> [Recorded data]
☆ ☆ ☆ ☆
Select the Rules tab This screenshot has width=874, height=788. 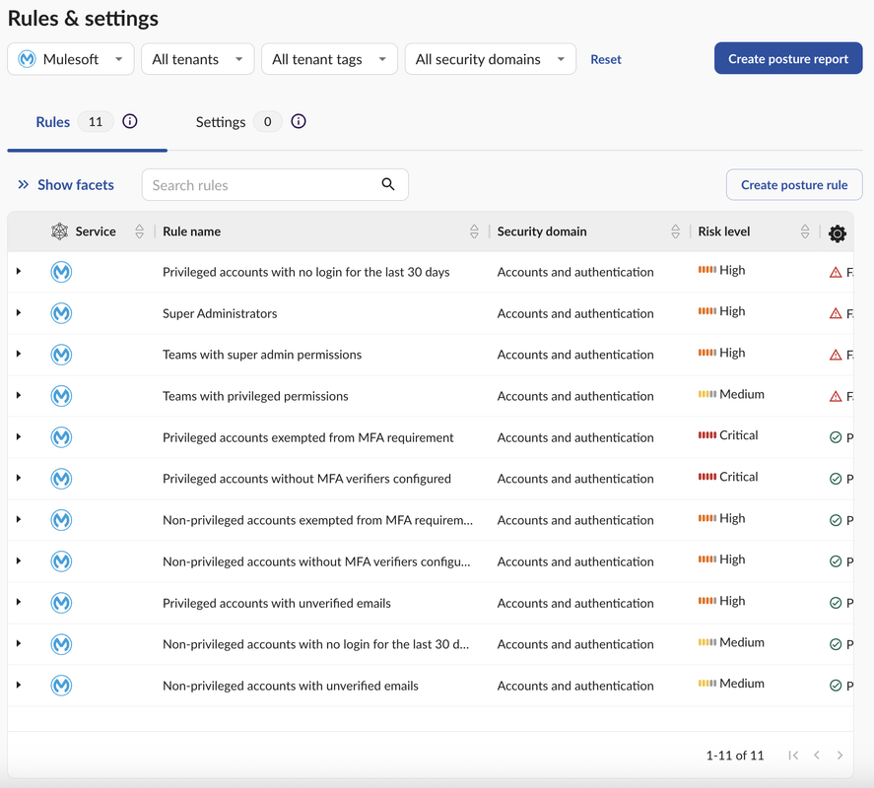pos(53,122)
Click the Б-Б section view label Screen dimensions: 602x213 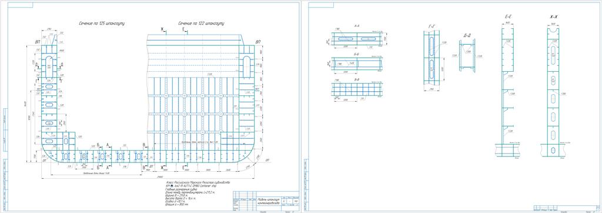[357, 54]
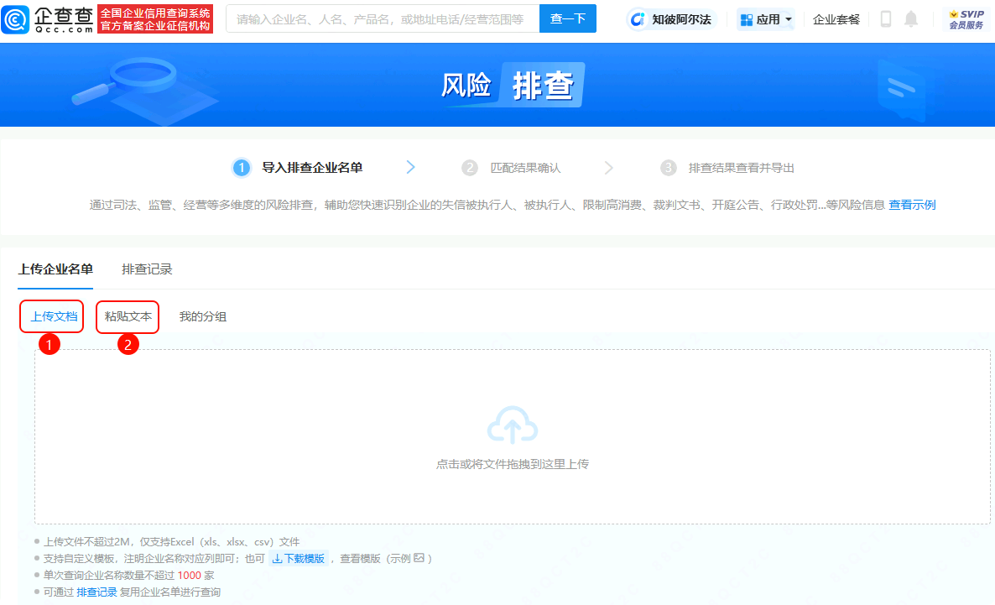Download the template via 下载模版
Image resolution: width=995 pixels, height=605 pixels.
point(299,558)
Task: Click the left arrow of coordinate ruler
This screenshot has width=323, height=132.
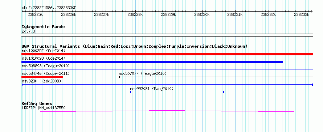Action: click(x=23, y=11)
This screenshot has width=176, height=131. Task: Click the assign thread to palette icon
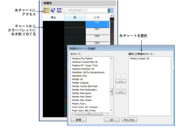click(53, 10)
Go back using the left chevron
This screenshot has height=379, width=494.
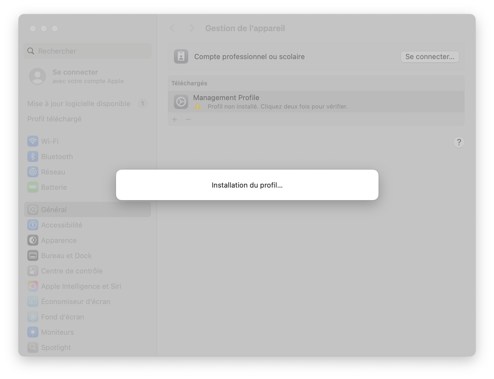coord(172,28)
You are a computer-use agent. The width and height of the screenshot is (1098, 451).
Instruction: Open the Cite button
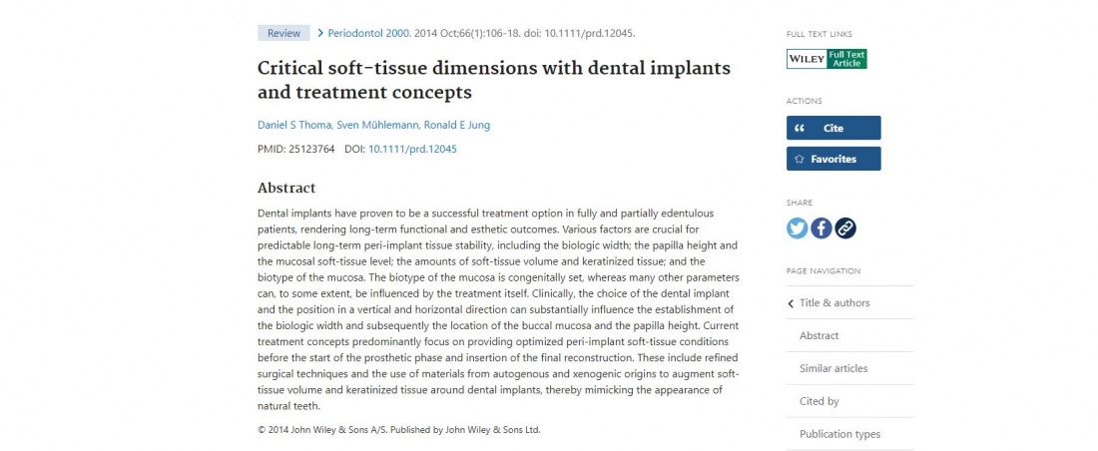(x=833, y=128)
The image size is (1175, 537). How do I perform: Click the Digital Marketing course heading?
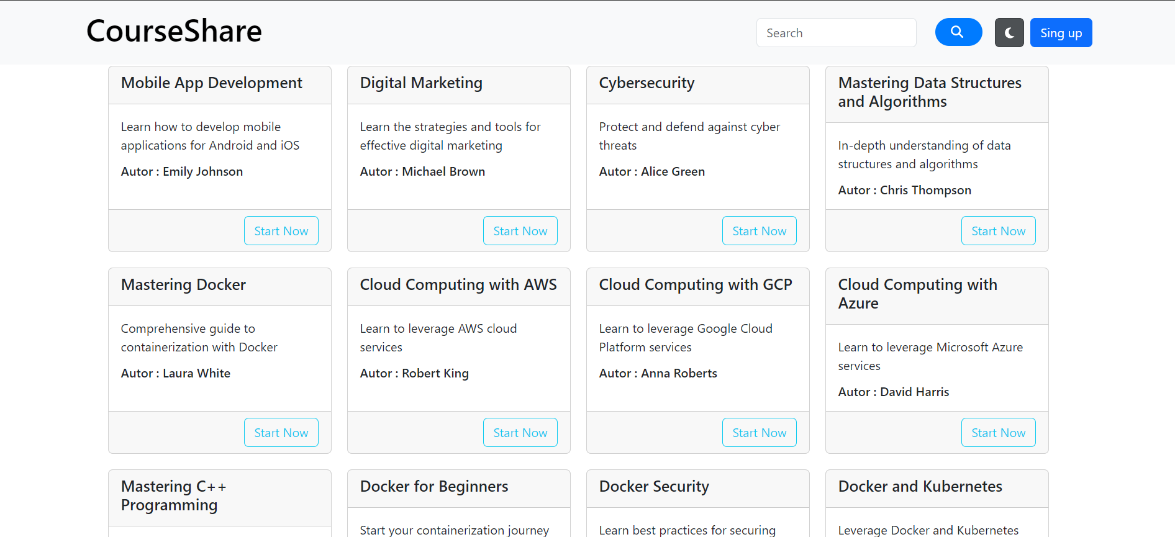(x=421, y=83)
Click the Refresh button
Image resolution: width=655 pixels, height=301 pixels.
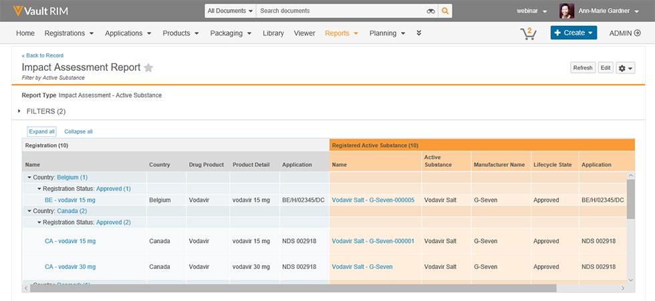coord(582,68)
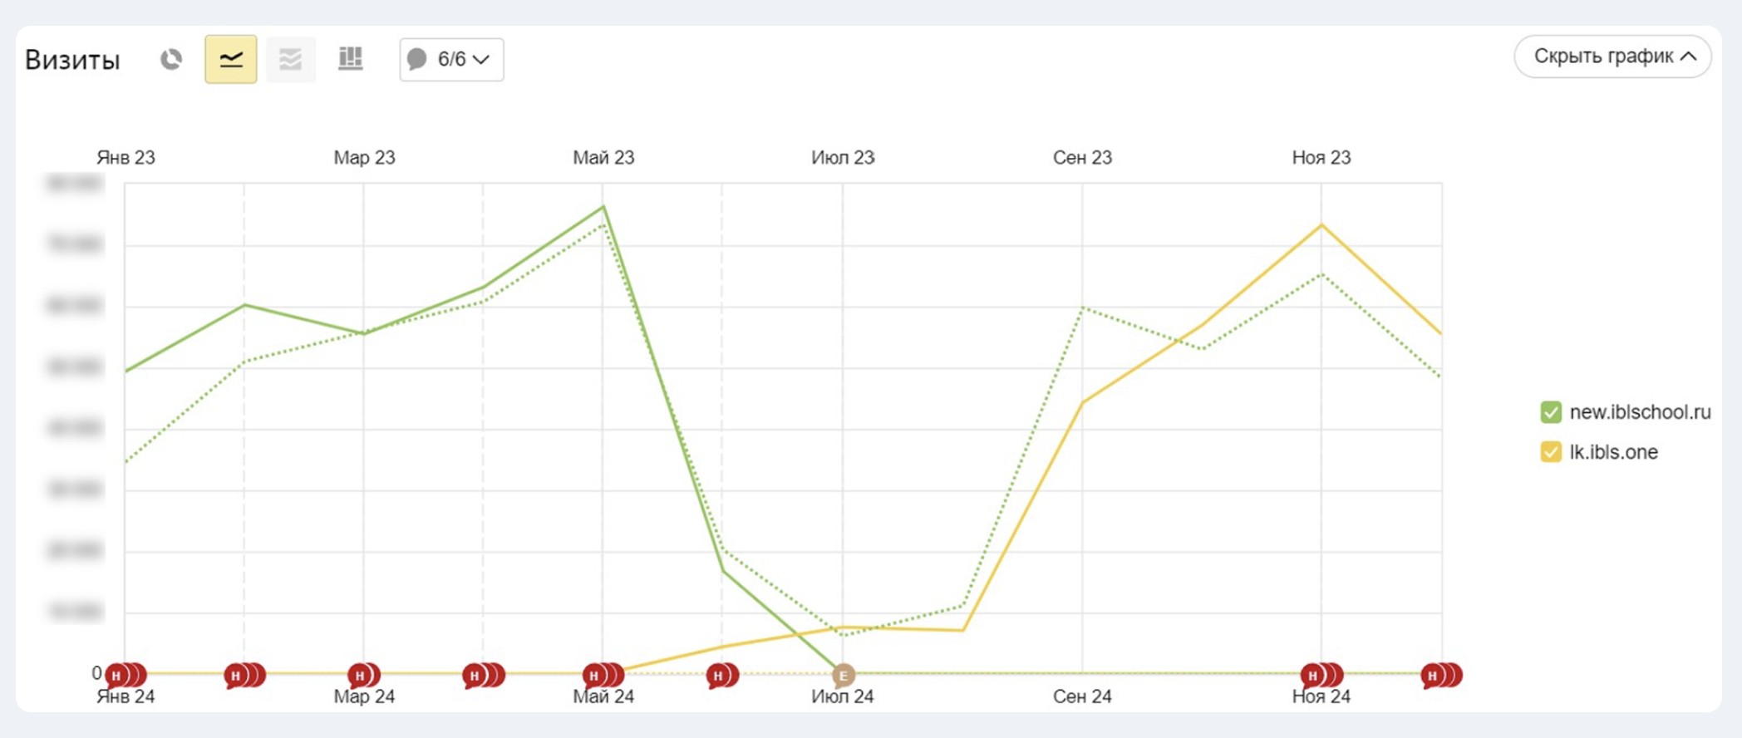The height and width of the screenshot is (738, 1742).
Task: Uncheck the new.iblschool.ru legend checkbox
Action: tap(1551, 411)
☆ ☆ ☆ ☆
Return exactly the stretch above whose first line contains "You are a computer-use" and whose last line contains "Click the Refresh button", and nothing outside it. The pictures should not appear.

> [Response below]
You are a computer-use agent. The width and height of the screenshot is (1098, 451).
Instruction: Open the Cite button
(x=833, y=128)
The image size is (1175, 537). How do I perform: Click the Digital Marketing course heading?
(x=421, y=83)
Click the Refresh button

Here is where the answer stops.